YOUR ASSIGNMENT: For each line in the data below that holds "Open", return a copy.

RECORDED INFORMATION:
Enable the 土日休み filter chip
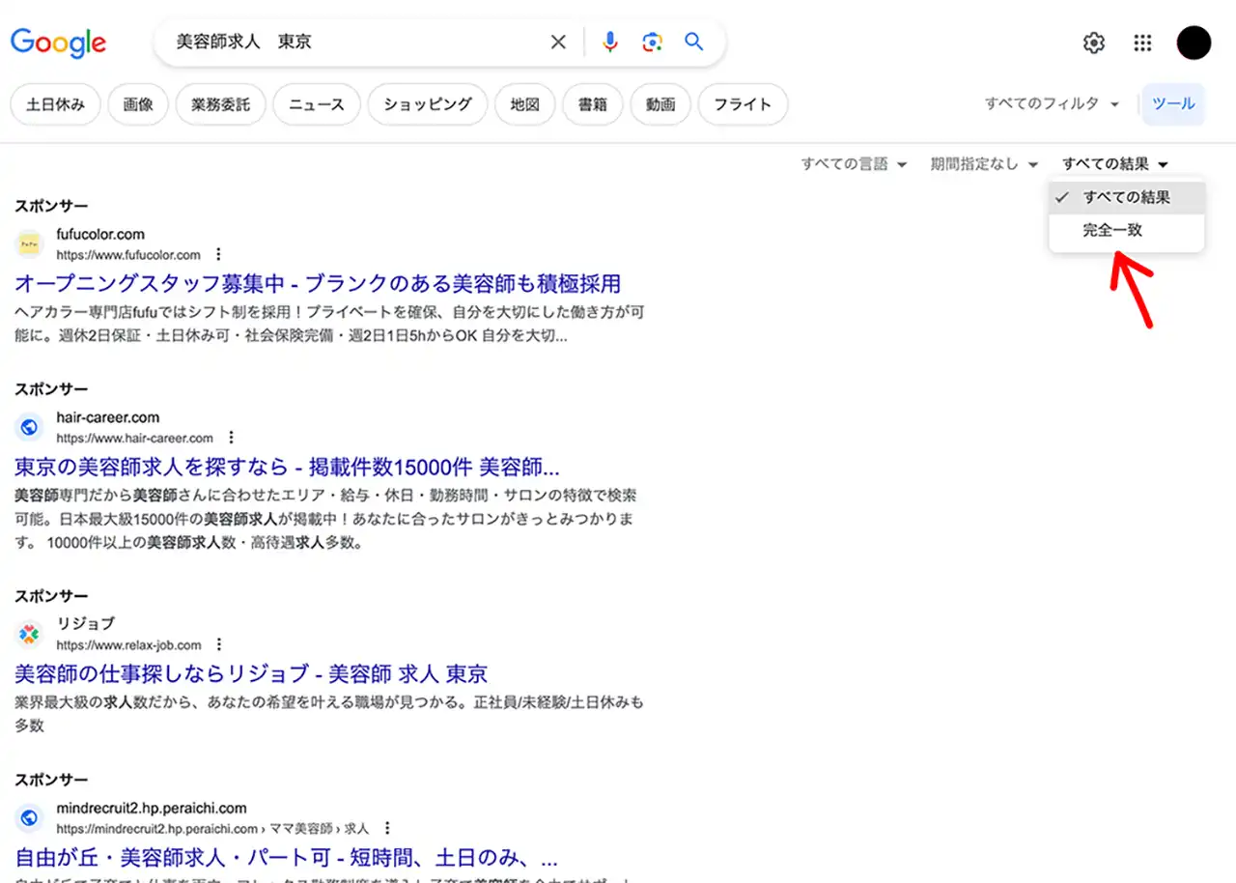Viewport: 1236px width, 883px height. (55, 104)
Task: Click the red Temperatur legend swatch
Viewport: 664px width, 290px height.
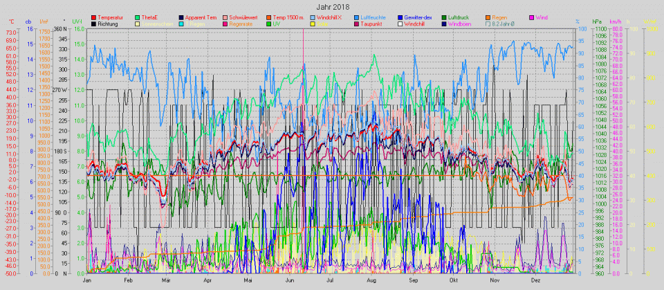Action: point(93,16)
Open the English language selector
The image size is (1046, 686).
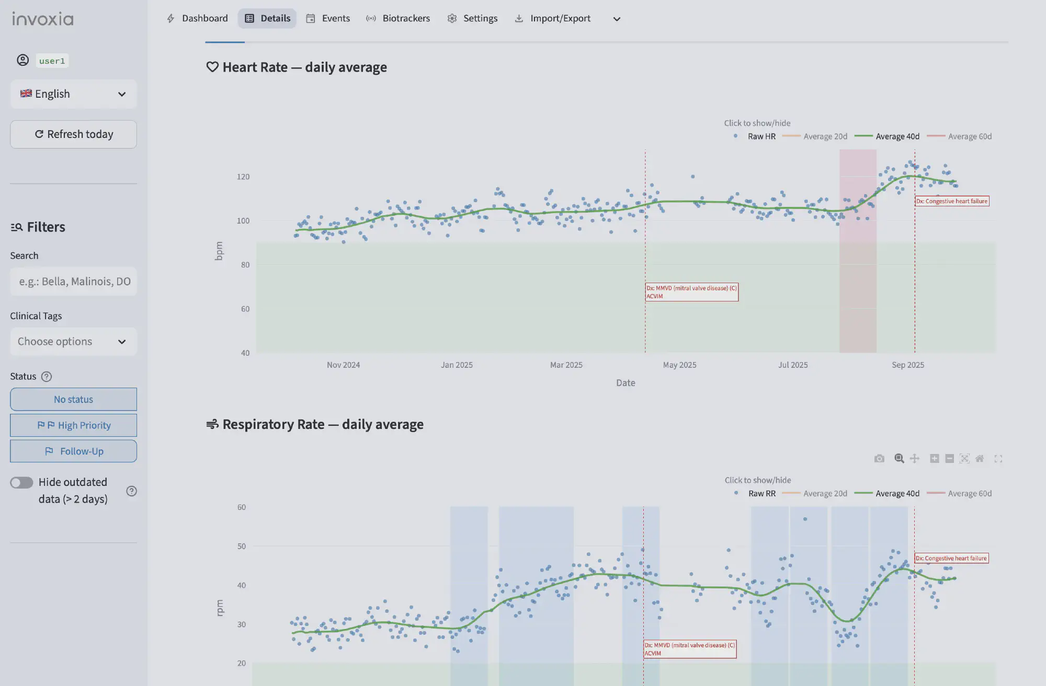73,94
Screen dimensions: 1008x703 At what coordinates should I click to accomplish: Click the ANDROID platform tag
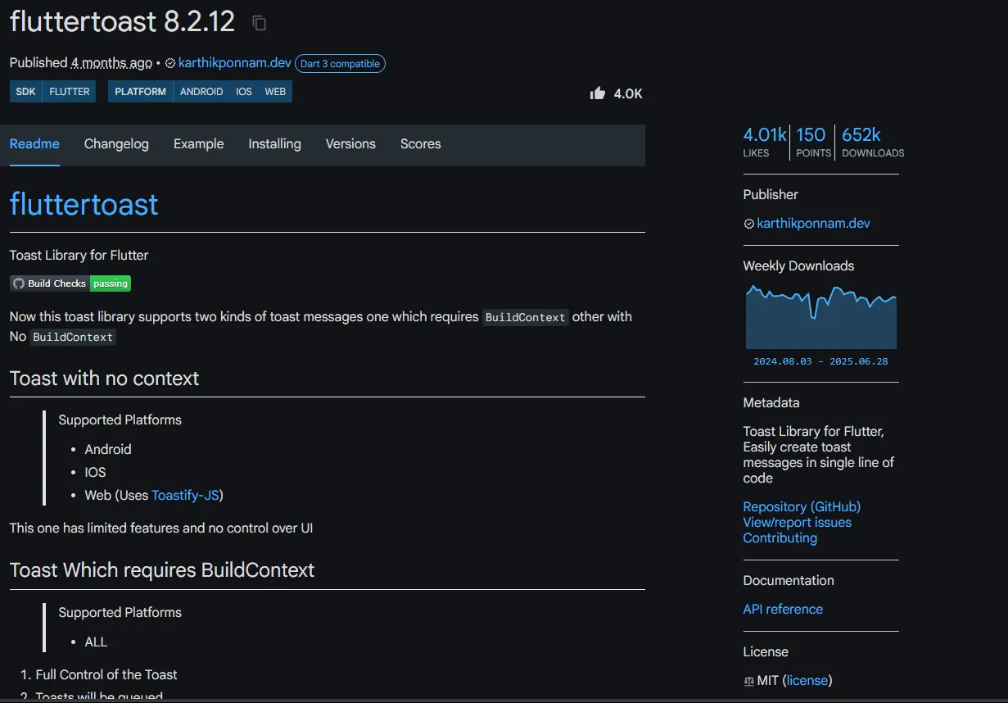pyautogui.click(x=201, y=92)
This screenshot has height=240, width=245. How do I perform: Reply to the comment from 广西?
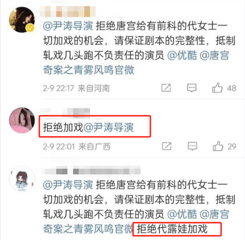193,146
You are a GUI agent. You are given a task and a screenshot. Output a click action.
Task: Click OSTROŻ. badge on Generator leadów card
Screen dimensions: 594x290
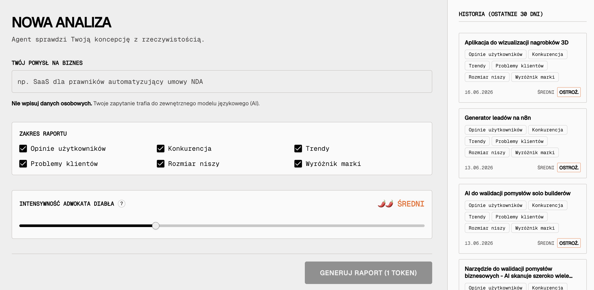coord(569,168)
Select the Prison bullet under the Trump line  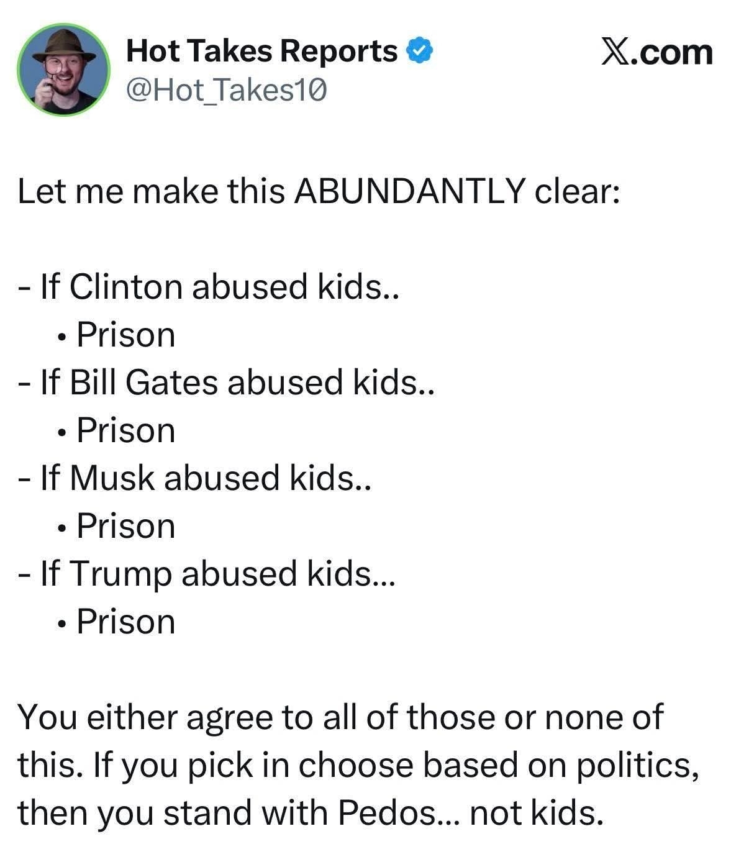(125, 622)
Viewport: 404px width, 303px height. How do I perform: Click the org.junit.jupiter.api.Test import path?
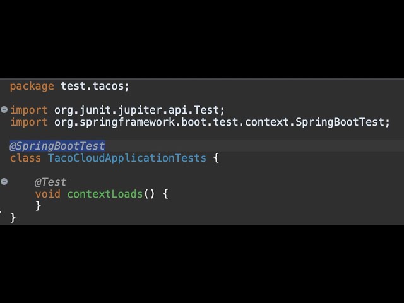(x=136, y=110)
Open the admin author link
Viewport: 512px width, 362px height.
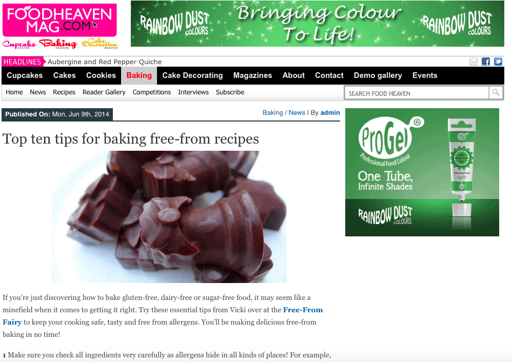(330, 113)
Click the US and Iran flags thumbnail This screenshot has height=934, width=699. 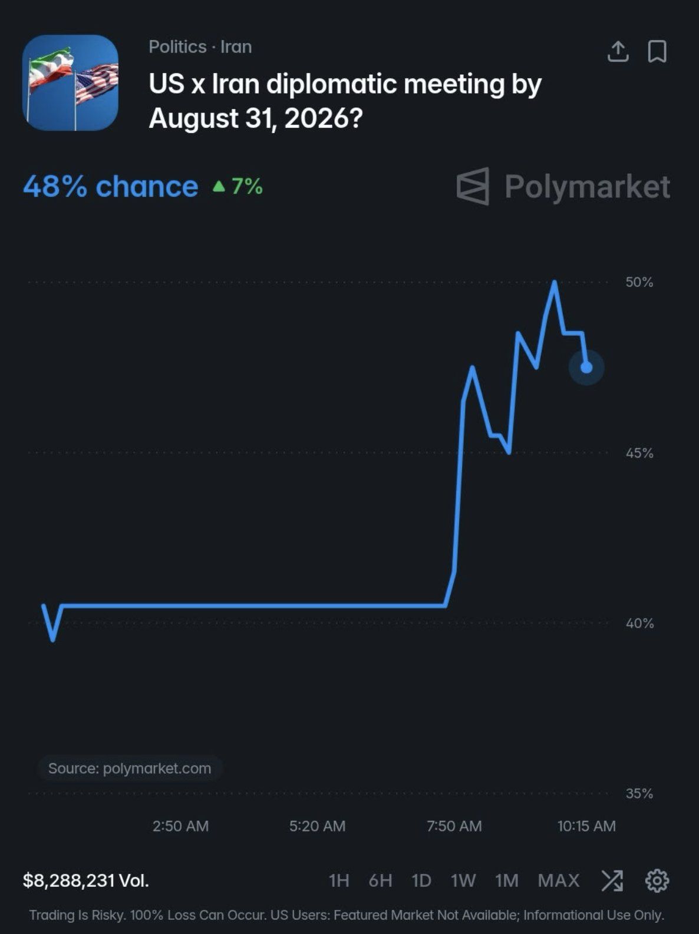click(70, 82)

EXPECTED OUTPUT:
Open the English language selector
Open the admin author link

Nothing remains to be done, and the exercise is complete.